A Strong Woman
Surovi Bain
“I like strong women,” he breathes, lips a little too close to
my ear, his beer-stained air mingling with mine and I exhale,
heart aflutter, attention grasped, as he continues to tell me how,
“I am not like the other girls,” as if the other girls could never
be quite so lucky, to be in the position that I am in right now.
My mind races with fantasy at the very thought of spending
the rest of my life raising this man, prior to raising our children
and all the while simultaneously continuing to raise this man
just so that one day he can look at my daughter and beam,
eyes shining with absolute, unadulterated pride over how
she is nothing like “other girls,” – so beautiful and so strong,
just like her mother, except – that will never happen.

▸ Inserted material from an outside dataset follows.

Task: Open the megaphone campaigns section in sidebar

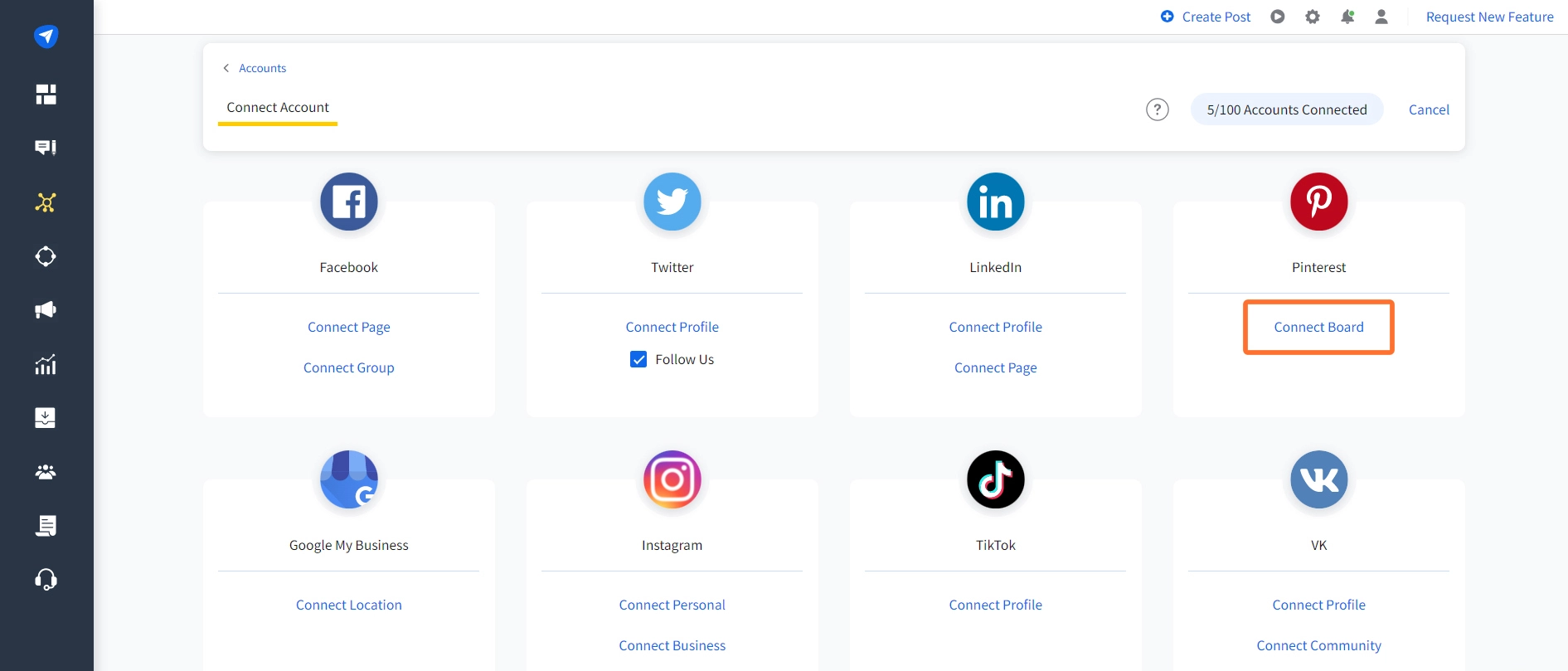Action: [x=46, y=309]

Because on date three, assuming he makes it to date three,
my smart mouth, equipped with its sharp tongue – entirely
unsuited for certain carnal pleasures – will lose its appeal and
go from “enthralling” to “grating” and when I admonish, it is
not playful and he begins to piece together, slowly, steadily –
though as not to win any sort of race – that unfortunately,
accountability is not a form of verbal foreplay and I am no fetish,
no closeted nymphomaniac and maybe he’ll realize that in actuality
he hates strong women almost as much as he likes the idea of
owning them until they are nothing at all like what he claims to like.